▶ Assignment: Each line of the data should be given again exactly.

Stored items
━━━━━━━━━━━━━━━━━━━━

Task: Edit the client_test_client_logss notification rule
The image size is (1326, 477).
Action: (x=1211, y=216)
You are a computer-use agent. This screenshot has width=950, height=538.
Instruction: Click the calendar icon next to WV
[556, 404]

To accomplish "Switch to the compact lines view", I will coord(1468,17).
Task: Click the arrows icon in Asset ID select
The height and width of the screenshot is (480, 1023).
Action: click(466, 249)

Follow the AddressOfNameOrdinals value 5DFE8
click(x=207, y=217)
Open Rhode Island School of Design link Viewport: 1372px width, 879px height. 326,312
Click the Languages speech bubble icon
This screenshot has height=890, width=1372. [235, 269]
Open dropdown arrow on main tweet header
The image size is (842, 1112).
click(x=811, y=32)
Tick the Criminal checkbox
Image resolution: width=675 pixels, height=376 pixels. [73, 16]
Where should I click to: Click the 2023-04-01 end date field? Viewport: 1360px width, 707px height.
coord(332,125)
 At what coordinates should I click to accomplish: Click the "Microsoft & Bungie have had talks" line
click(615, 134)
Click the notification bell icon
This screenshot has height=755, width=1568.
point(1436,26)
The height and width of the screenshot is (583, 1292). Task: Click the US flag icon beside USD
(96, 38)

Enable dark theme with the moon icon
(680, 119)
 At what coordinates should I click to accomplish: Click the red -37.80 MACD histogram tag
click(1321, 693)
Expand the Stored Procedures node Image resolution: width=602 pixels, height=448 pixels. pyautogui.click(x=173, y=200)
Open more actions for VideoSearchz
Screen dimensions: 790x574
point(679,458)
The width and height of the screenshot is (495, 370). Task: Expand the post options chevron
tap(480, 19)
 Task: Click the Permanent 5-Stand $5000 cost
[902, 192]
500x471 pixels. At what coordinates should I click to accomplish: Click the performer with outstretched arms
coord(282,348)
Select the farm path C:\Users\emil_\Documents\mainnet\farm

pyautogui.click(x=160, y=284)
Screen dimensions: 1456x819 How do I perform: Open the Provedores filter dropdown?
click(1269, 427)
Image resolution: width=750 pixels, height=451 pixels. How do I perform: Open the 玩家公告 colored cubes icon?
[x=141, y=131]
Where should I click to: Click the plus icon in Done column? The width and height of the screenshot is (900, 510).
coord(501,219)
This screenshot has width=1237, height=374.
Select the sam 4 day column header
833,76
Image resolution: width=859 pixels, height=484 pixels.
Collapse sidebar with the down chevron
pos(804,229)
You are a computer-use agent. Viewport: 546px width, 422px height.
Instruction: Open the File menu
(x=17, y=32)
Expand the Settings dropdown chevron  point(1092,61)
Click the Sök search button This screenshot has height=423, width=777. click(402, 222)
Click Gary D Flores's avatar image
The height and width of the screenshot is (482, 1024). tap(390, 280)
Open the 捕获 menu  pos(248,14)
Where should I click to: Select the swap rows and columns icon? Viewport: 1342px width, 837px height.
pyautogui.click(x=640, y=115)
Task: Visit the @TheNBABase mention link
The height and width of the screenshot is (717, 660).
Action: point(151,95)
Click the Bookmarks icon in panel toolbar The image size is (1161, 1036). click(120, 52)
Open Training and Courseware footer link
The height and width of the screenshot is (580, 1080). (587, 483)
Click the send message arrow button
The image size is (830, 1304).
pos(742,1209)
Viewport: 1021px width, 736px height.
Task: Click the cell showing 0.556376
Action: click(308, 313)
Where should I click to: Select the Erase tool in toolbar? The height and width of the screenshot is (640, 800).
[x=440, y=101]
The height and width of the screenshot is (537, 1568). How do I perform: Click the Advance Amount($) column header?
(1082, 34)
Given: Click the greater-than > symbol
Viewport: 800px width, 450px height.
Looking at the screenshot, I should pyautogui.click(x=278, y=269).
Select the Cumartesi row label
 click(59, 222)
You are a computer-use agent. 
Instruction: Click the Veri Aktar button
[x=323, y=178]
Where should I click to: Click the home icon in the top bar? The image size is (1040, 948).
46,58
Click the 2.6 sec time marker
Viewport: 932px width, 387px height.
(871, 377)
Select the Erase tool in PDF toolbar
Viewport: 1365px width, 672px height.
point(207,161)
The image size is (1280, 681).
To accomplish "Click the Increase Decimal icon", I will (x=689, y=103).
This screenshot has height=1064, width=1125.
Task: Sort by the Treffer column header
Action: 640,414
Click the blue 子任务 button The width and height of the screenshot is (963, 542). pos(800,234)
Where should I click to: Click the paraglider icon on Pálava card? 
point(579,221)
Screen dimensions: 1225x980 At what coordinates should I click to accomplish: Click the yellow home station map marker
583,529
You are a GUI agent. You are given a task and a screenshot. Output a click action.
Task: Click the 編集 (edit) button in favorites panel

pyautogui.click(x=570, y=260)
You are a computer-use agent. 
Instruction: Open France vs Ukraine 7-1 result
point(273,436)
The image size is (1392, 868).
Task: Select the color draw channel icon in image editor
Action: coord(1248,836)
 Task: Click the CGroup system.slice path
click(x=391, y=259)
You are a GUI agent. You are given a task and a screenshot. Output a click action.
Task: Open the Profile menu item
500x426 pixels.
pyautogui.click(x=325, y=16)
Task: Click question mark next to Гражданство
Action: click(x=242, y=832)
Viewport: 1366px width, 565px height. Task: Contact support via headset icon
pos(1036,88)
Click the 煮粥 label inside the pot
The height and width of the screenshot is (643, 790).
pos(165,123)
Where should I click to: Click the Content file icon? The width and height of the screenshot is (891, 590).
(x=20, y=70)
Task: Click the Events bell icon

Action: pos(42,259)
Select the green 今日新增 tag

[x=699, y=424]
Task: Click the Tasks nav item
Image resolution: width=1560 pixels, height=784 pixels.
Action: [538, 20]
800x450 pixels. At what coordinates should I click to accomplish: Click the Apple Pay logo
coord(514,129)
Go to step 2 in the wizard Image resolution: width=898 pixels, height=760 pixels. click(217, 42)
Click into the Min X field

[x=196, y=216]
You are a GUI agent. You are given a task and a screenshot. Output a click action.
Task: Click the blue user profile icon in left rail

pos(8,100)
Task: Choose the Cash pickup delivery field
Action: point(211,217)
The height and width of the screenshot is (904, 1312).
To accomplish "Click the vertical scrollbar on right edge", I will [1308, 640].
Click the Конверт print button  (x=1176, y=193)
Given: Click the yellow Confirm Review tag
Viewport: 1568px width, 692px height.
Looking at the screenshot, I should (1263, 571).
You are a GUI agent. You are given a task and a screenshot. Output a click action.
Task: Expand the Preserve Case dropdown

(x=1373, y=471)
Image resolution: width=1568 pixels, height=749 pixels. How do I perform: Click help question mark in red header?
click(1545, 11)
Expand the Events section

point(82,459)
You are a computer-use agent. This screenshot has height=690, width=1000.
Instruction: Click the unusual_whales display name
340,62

━━━━━━━━━━━━━━━━━━━━

▶ Task response:
Task: Edit the client_test_client_logss notification rule
The image size is (1326, 477).
Action: (x=1211, y=216)
You are a computer-use agent. This screenshot has width=950, height=538.
Instruction: Click the calendar icon next to WV
[556, 404]

To accomplish "Switch to the compact lines view", I will coord(1468,17).
Task: Click the arrows icon in Asset ID select
The height and width of the screenshot is (480, 1023).
Action: click(466, 249)

Follow the AddressOfNameOrdinals value 5DFE8
click(x=207, y=217)
Open Rhode Island School of Design link Viewport: 1372px width, 879px height. 326,312
Click the Languages speech bubble icon
This screenshot has height=890, width=1372. [235, 269]
Open dropdown arrow on main tweet header
The image size is (842, 1112).
click(x=811, y=32)
Tick the Criminal checkbox
Image resolution: width=675 pixels, height=376 pixels. [73, 16]
Where should I click to: Click the 2023-04-01 end date field? Viewport: 1360px width, 707px height.
coord(332,125)
 At what coordinates should I click to accomplish: Click the "Microsoft & Bungie have had talks" line
click(615, 134)
Click the notification bell icon
This screenshot has height=755, width=1568.
point(1436,26)
The height and width of the screenshot is (583, 1292). Task: Click the US flag icon beside USD
(96, 38)

Enable dark theme with the moon icon
(680, 119)
 At what coordinates should I click to accomplish: Click the red -37.80 MACD histogram tag
click(1321, 693)
Expand the Stored Procedures node Image resolution: width=602 pixels, height=448 pixels. pyautogui.click(x=173, y=200)
Open more actions for VideoSearchz
Screen dimensions: 790x574
point(679,458)
The width and height of the screenshot is (495, 370). Task: Expand the post options chevron
tap(480, 19)
 Task: Click the Permanent 5-Stand $5000 cost
[902, 192]
500x471 pixels. At what coordinates should I click to accomplish: Click the performer with outstretched arms
coord(282,348)
Select the farm path C:\Users\emil_\Documents\mainnet\farm

pyautogui.click(x=160, y=284)
Screen dimensions: 1456x819 How do I perform: Open the Provedores filter dropdown?
click(1269, 427)
Image resolution: width=750 pixels, height=451 pixels. How do I perform: Open the 玩家公告 colored cubes icon?
[x=141, y=131]
Where should I click to: Click the plus icon in Done column? The width and height of the screenshot is (900, 510).
coord(501,219)
This screenshot has width=1237, height=374.
Select the sam 4 day column header
833,76
Image resolution: width=859 pixels, height=484 pixels.
Collapse sidebar with the down chevron
pos(804,229)
You are a computer-use agent. Viewport: 546px width, 422px height.
Instruction: Open the File menu
(x=17, y=32)
Expand the Settings dropdown chevron  point(1092,61)
Click the Sök search button This screenshot has height=423, width=777. click(402, 222)
Click Gary D Flores's avatar image
The height and width of the screenshot is (482, 1024). tap(390, 280)
Open the 捕获 menu  pos(248,14)
Where should I click to: Select the swap rows and columns icon? Viewport: 1342px width, 837px height.
pyautogui.click(x=640, y=115)
Task: Visit the @TheNBABase mention link
The height and width of the screenshot is (717, 660).
Action: point(151,95)
Click the Bookmarks icon in panel toolbar The image size is (1161, 1036). click(120, 52)
Open Training and Courseware footer link
The height and width of the screenshot is (580, 1080). (587, 483)
Click the send message arrow button
The image size is (830, 1304).
pos(742,1209)
Viewport: 1021px width, 736px height.
Task: Click the cell showing 0.556376
Action: click(308, 313)
Where should I click to: Select the Erase tool in toolbar? The height and width of the screenshot is (640, 800).
[x=440, y=101]
The height and width of the screenshot is (537, 1568). How do I perform: Click the Advance Amount($) column header?
(1082, 34)
Given: Click the greater-than > symbol
Viewport: 800px width, 450px height.
Looking at the screenshot, I should pyautogui.click(x=278, y=269).
Select the Cumartesi row label
 click(59, 222)
You are a computer-use agent. 
Instruction: Click the Veri Aktar button
[x=323, y=178]
Where should I click to: Click the home icon in the top bar? The image size is (1040, 948).
46,58
Click the 2.6 sec time marker
Viewport: 932px width, 387px height.
(871, 377)
Select the Erase tool in PDF toolbar
Viewport: 1365px width, 672px height.
point(207,161)
The image size is (1280, 681).
To accomplish "Click the Increase Decimal icon", I will (x=689, y=103).
This screenshot has height=1064, width=1125.
Task: Sort by the Treffer column header
Action: 640,414
Click the blue 子任务 button The width and height of the screenshot is (963, 542). pos(800,234)
Where should I click to: Click the paraglider icon on Pálava card? 
point(579,221)
Screen dimensions: 1225x980 At what coordinates should I click to accomplish: Click the yellow home station map marker
583,529
You are a GUI agent. You are given a task and a screenshot. Output a click action.
Task: Click the 編集 (edit) button in favorites panel

pyautogui.click(x=570, y=260)
You are a computer-use agent. 
Instruction: Open France vs Ukraine 7-1 result
point(273,436)
The image size is (1392, 868).
Task: Select the color draw channel icon in image editor
Action: coord(1248,836)
 Task: Click the CGroup system.slice path
click(x=391, y=259)
You are a GUI agent. You are given a task and a screenshot. Output a click action.
Task: Open the Profile menu item
500x426 pixels.
pyautogui.click(x=325, y=16)
Task: Click question mark next to Гражданство
Action: click(x=242, y=832)
Viewport: 1366px width, 565px height. Task: Contact support via headset icon
pos(1036,88)
Click the 煮粥 label inside the pot
The height and width of the screenshot is (643, 790).
pos(165,123)
Where should I click to: Click the Content file icon? The width and height of the screenshot is (891, 590).
(x=20, y=70)
Task: Click the Events bell icon

Action: pos(42,259)
Select the green 今日新增 tag

[x=699, y=424]
Task: Click the Tasks nav item
Image resolution: width=1560 pixels, height=784 pixels.
Action: [538, 20]
800x450 pixels. At what coordinates should I click to accomplish: Click the Apple Pay logo
coord(514,129)
Go to step 2 in the wizard Image resolution: width=898 pixels, height=760 pixels. click(217, 42)
Click into the Min X field

[x=196, y=216]
You are a GUI agent. You are given a task and a screenshot. Output a click action.
Task: Click the blue user profile icon in left rail

pos(8,100)
Task: Choose the Cash pickup delivery field
Action: point(211,217)
The height and width of the screenshot is (904, 1312).
To accomplish "Click the vertical scrollbar on right edge", I will [1308, 640].
Click the Конверт print button  (x=1176, y=193)
Given: Click the yellow Confirm Review tag
Viewport: 1568px width, 692px height.
Looking at the screenshot, I should (1263, 571).
You are a GUI agent. You are given a task and a screenshot. Output a click action.
Task: Expand the Preserve Case dropdown

(x=1373, y=471)
Image resolution: width=1568 pixels, height=749 pixels. How do I perform: Click help question mark in red header?
click(1545, 11)
Expand the Events section

point(82,459)
You are a computer-use agent. This screenshot has height=690, width=1000.
Instruction: Click the unusual_whales display name
340,62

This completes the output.